Eylon, who was taken off the Briggite Toft and detained for 23 days during which the Egyptians rejected all requests to allow an International Red Cross representative to check his condition, was handed over to Israeli police in the presence of United Nations observers. Israel had been informed of the impending release by UN officials but did not publicize the Egyptian decision until the sailor was safely across the border.
The Israeli citizen who traveled through the Suez Canal without interruption was Wolf Reichman, who arrived in Haifa yesterday on the Italian ship, “Australia, ” en route from Sydney, Australia, to Genoa, Italy. Reichman said that when the ship arrived in Suez, an Egyptian officer questioned him closely, seeking particularly to learn whether he was a member of the Israeli armed forces. He was kept under Egyptian guard in his cabin while the ship was in the canal. When the ship arrived at Port Said, the Egyptians returned Reichman’s Israeli passport and withdrew the guard.

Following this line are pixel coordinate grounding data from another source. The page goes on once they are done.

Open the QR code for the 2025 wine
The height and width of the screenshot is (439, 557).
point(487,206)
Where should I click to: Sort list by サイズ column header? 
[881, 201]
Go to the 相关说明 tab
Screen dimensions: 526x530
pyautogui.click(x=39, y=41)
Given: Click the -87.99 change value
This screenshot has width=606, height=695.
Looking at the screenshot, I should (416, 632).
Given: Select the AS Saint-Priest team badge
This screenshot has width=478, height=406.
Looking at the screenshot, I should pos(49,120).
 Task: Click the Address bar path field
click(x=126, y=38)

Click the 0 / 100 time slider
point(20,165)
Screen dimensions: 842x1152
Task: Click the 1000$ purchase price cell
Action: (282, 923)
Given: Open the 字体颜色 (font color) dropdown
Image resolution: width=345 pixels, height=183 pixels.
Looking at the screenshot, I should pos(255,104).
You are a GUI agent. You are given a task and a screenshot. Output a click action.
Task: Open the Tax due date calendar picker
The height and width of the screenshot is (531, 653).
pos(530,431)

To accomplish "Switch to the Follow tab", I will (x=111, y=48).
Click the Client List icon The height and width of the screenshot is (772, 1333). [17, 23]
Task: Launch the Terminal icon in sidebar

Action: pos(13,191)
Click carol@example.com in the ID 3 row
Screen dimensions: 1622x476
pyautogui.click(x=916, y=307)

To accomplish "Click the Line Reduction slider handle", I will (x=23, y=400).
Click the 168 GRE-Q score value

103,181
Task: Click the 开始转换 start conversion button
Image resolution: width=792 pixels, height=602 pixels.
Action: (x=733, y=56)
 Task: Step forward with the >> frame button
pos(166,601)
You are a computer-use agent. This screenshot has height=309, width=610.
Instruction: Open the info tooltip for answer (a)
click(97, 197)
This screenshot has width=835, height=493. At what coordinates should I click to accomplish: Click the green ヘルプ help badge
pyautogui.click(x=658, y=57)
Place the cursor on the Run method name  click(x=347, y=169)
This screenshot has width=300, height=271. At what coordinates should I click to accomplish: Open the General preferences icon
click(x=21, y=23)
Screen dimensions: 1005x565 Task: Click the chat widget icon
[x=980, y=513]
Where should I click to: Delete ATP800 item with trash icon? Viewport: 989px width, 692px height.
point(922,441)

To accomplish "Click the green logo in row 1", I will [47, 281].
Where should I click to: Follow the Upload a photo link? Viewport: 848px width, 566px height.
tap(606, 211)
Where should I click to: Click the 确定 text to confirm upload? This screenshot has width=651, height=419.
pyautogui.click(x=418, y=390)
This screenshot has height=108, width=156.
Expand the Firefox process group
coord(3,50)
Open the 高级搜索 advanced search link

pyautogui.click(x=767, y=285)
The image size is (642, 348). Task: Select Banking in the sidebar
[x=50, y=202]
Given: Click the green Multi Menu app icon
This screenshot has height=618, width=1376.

An Israeli Foreign Ministry spokesman said the Eylon detention should serve as “another warning of Egypt’s flouting of international law and human rights.” The official noted that the Egyptian Government had given no “plausible explanation” of Eylon’s detention, that vague charges of espionage were never substantiated, that Eylon was never brought to trial and that despite all efforts of the United Nations and the Red Cross he was not visited during his detention.
The spokesman asserted that the situation proved again “Egypt’s flagrant disregard for free passage in the Suez Canal and for compliance with the six articles of the maritime powers” on such passage accepted last year by Egypt.